- What is required
Retype exactly the lines from the one that contains "This screenshot has width=639, height=573." through the end of the listing, both included, but not the pictures.

++++++

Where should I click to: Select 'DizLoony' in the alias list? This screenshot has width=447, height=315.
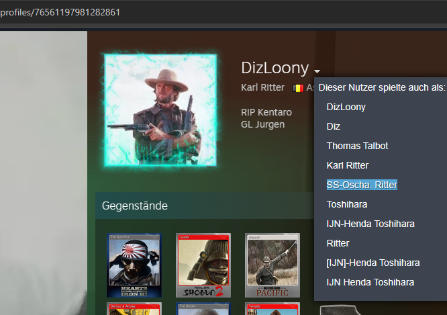click(346, 107)
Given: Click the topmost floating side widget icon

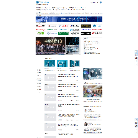Looking at the screenshot, I should (x=136, y=51).
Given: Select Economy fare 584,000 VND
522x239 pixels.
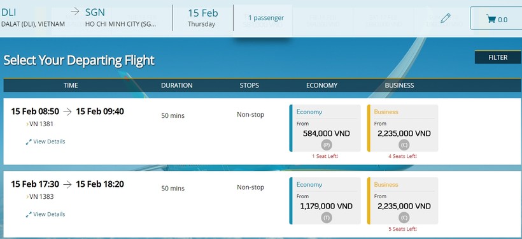Looking at the screenshot, I should coord(325,128).
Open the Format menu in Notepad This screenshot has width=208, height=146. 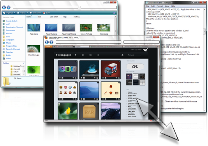pyautogui.click(x=160, y=6)
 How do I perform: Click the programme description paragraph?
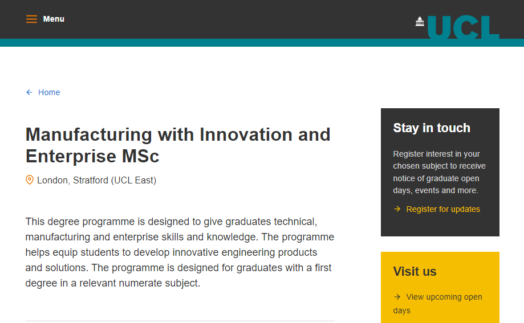pos(180,252)
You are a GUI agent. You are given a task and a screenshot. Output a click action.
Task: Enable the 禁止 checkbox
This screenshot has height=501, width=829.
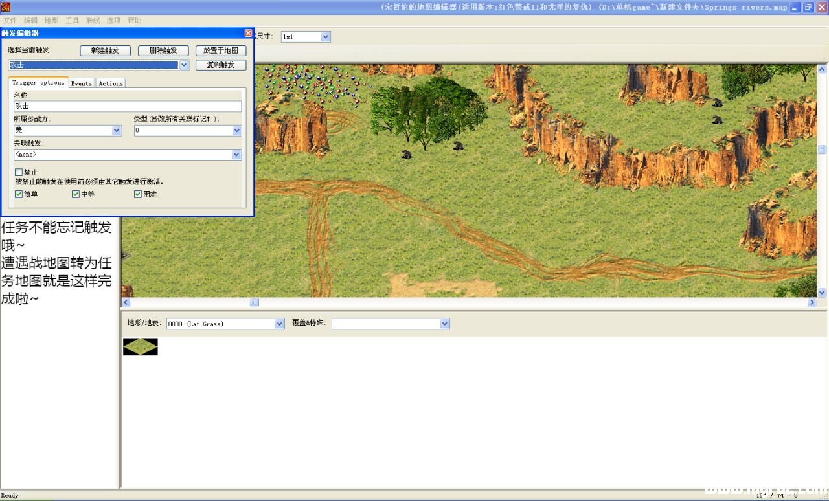pos(19,172)
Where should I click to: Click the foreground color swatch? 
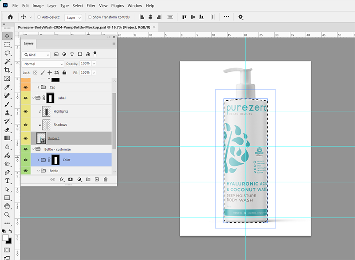(x=5, y=238)
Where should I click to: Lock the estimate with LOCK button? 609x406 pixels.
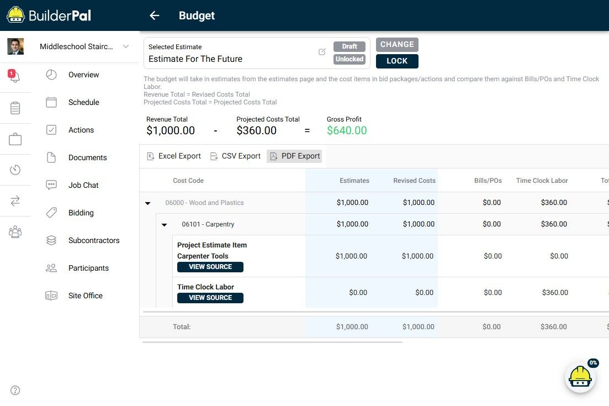click(x=397, y=61)
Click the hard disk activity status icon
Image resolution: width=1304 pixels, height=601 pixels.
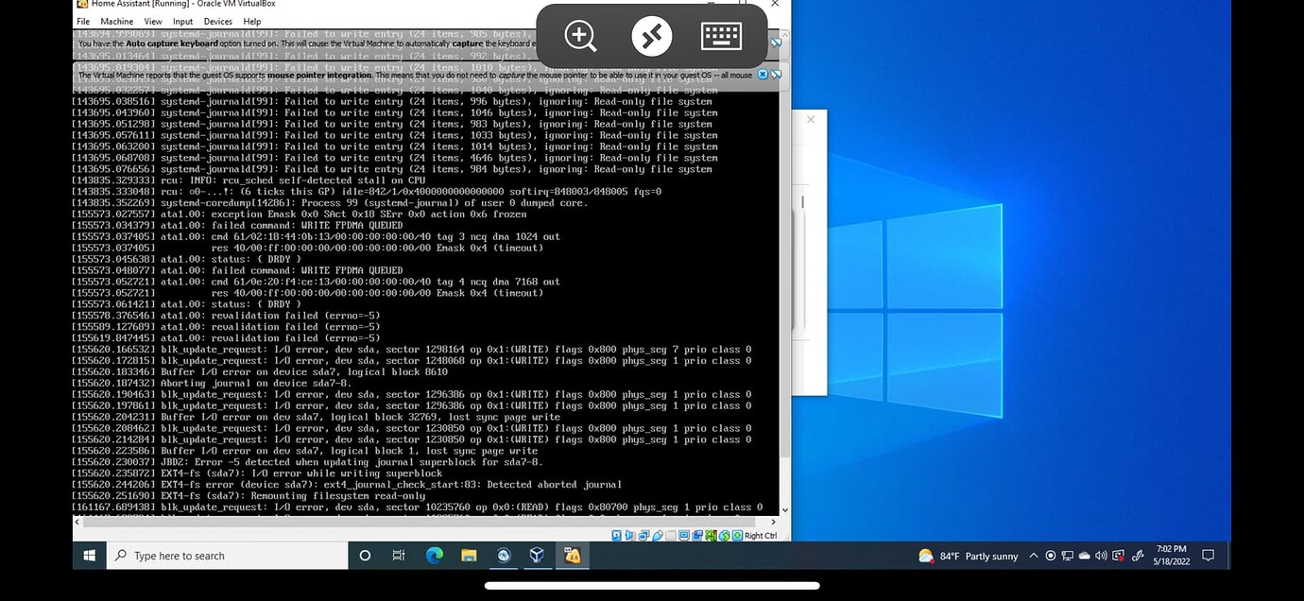[x=615, y=535]
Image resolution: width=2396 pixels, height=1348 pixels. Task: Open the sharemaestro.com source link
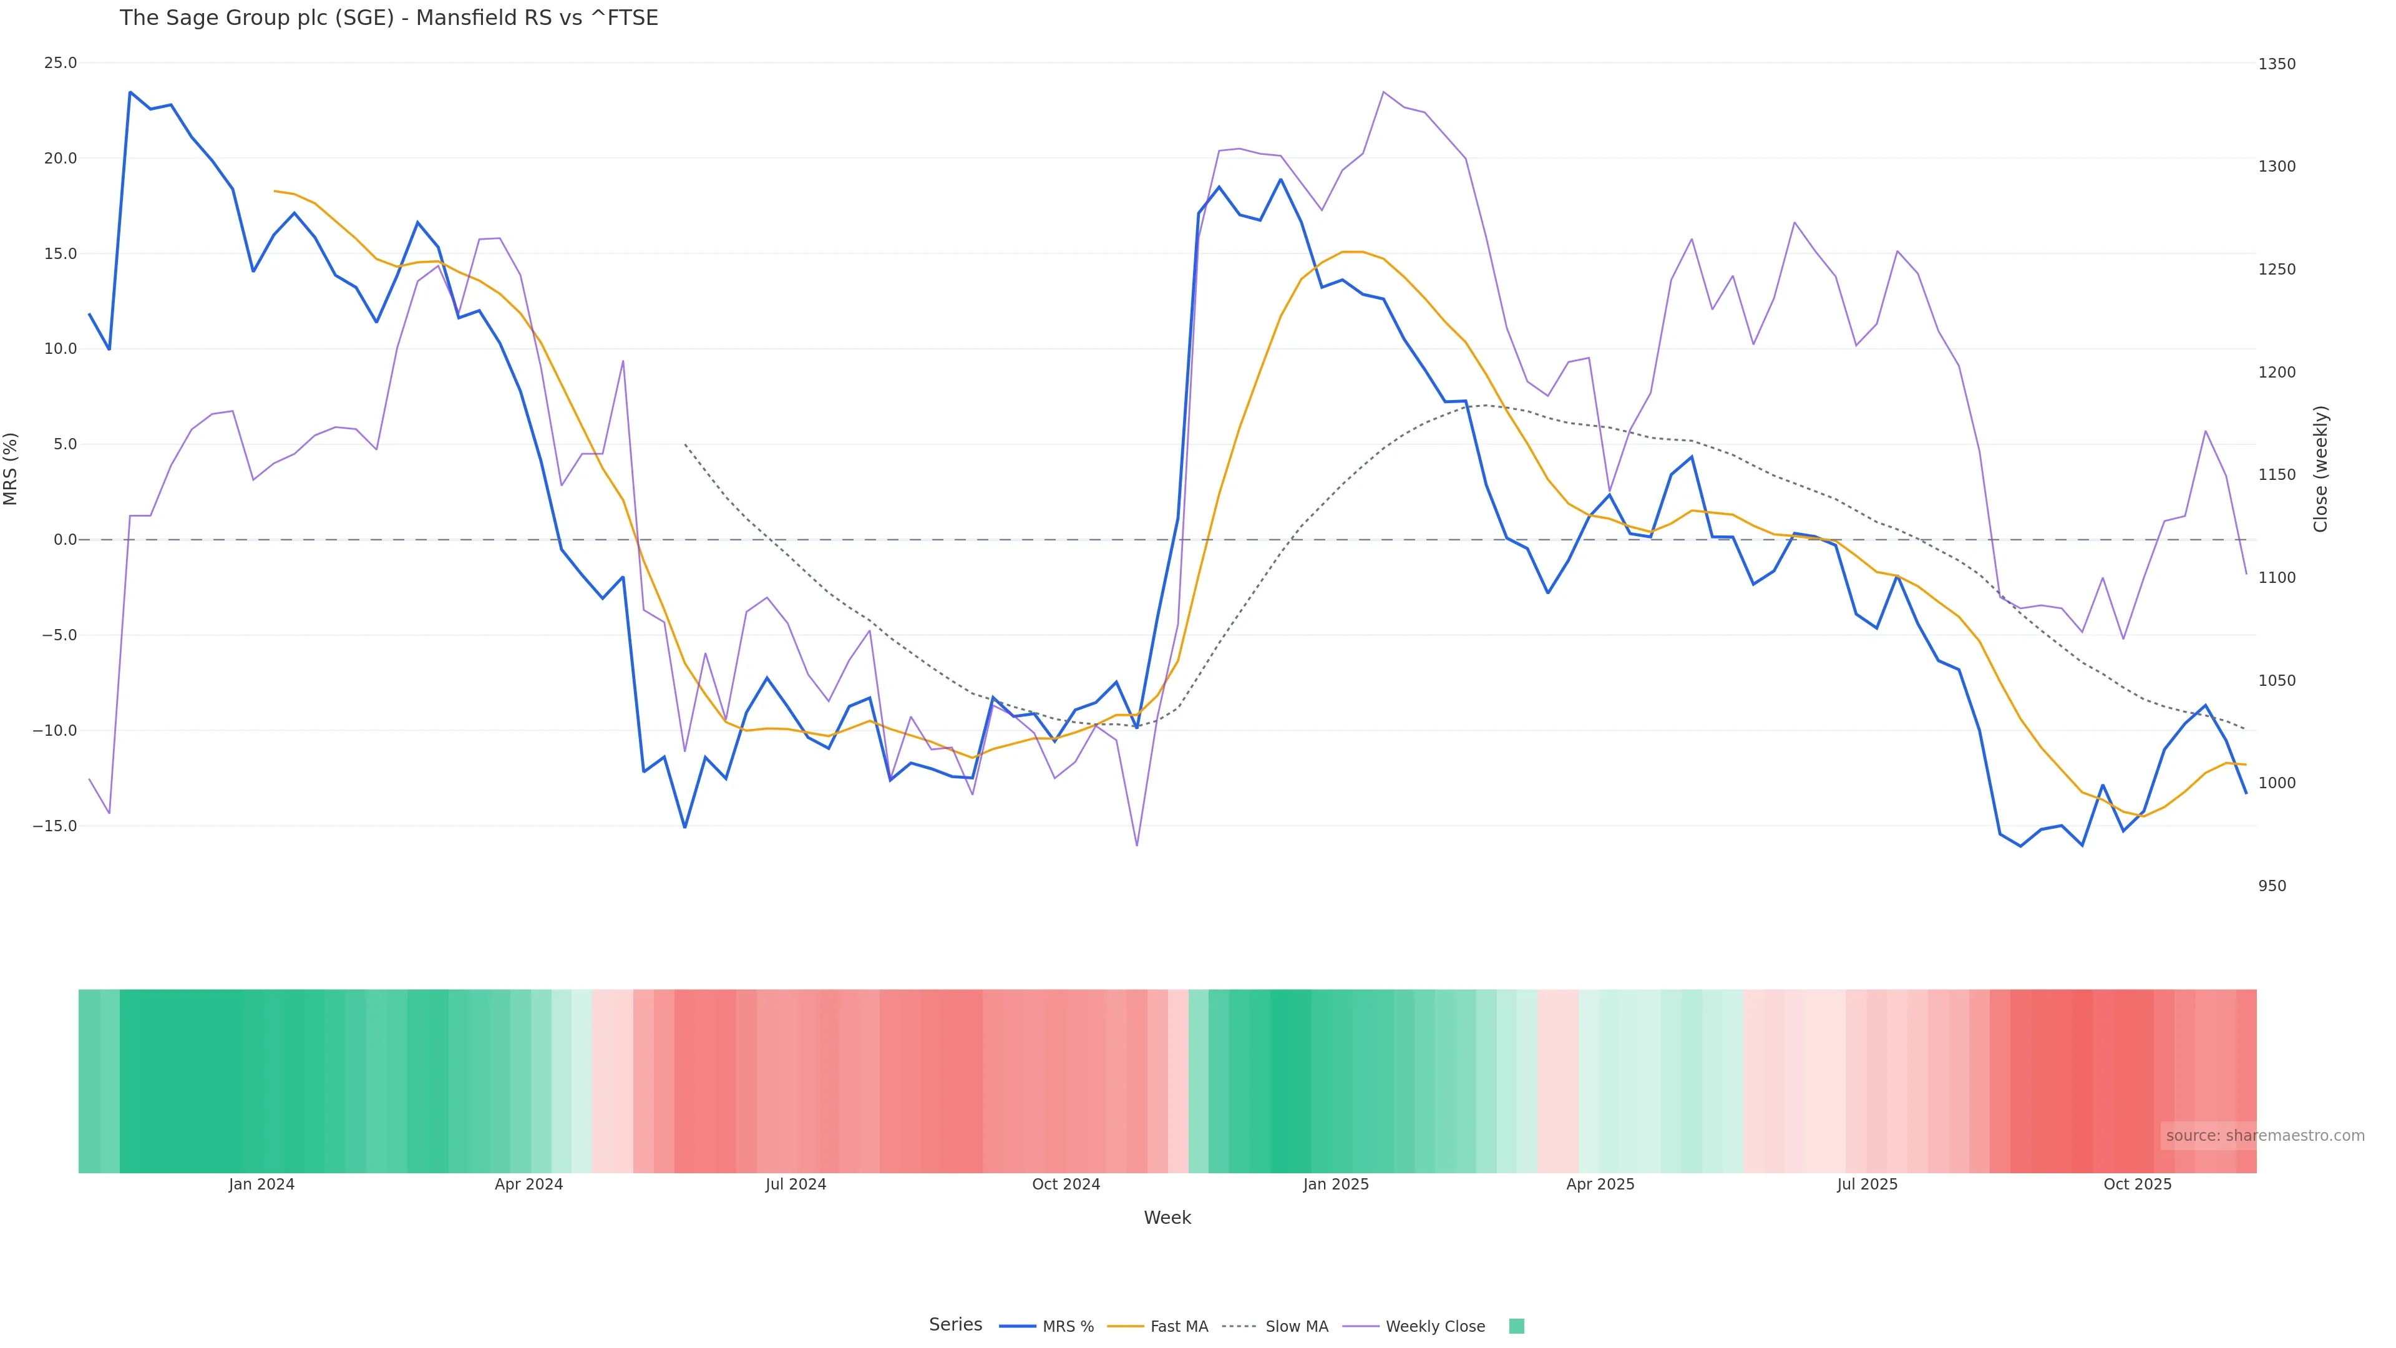click(2264, 1136)
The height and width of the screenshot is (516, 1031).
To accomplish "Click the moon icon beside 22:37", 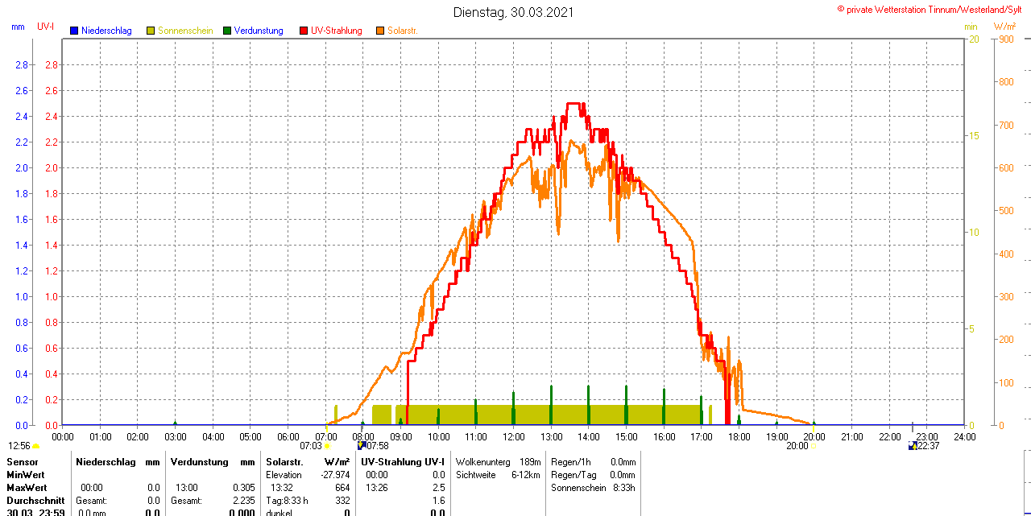I will 912,445.
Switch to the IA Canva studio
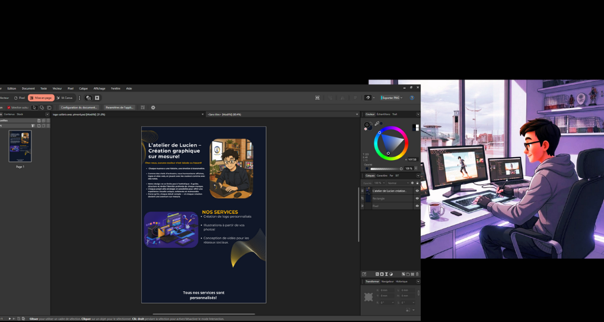This screenshot has width=604, height=322. point(64,98)
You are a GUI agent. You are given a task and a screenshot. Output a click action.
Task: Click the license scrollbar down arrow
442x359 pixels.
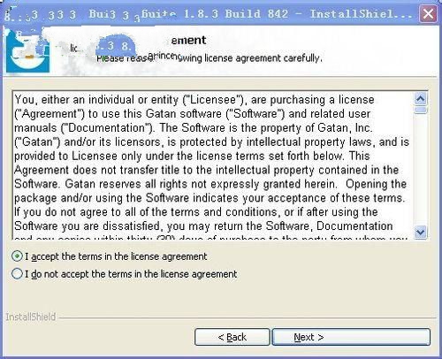click(x=420, y=232)
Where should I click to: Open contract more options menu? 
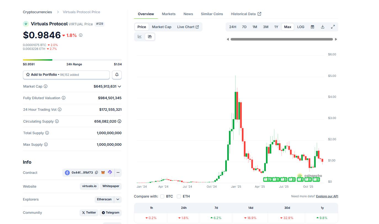(x=118, y=172)
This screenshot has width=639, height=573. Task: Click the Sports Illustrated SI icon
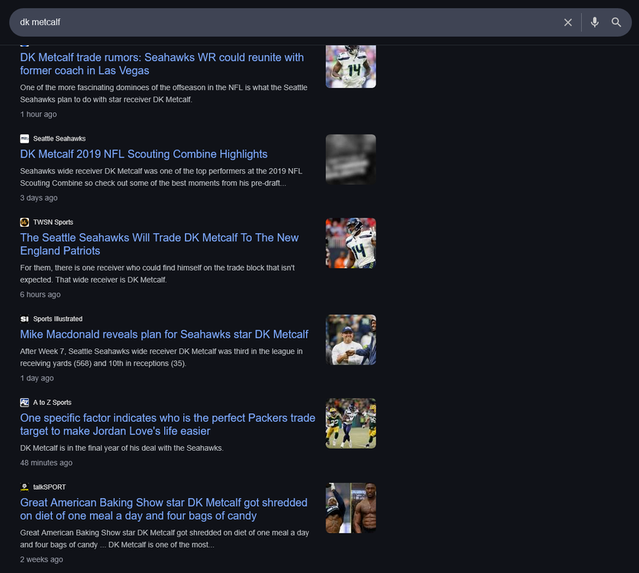(x=24, y=319)
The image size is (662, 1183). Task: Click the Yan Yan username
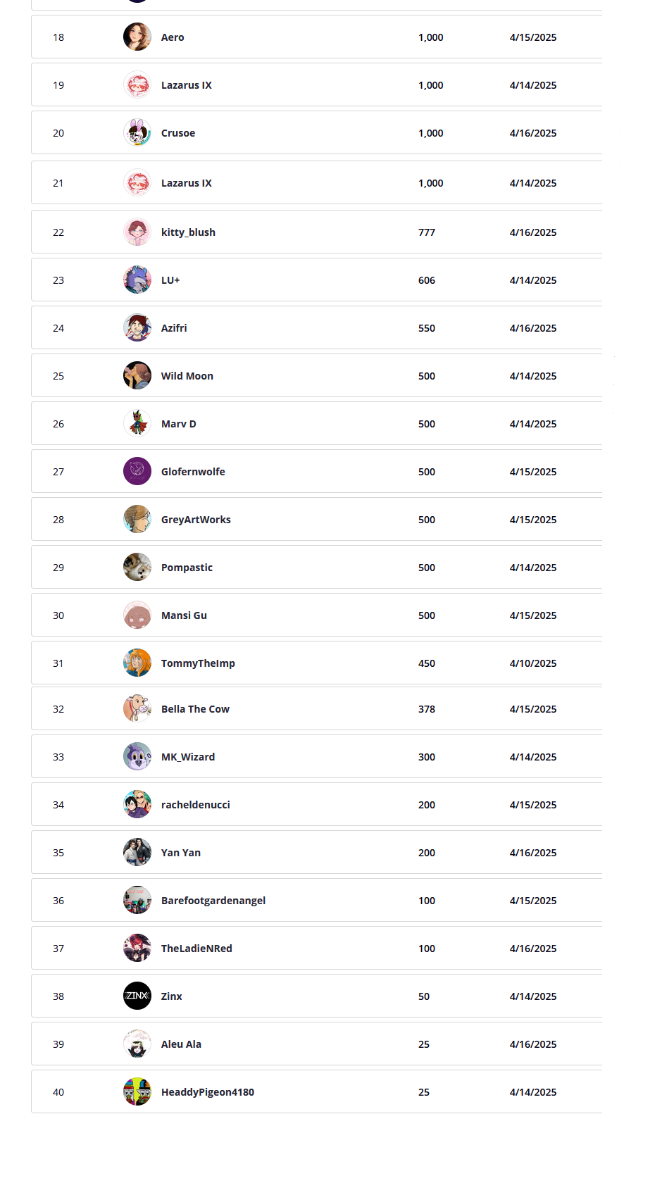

++++++

- Finished task
This screenshot has width=639, height=573. Task: Click the Sports Illustrated SI icon
(x=24, y=319)
The image size is (662, 1183). Task: Click the Yan Yan username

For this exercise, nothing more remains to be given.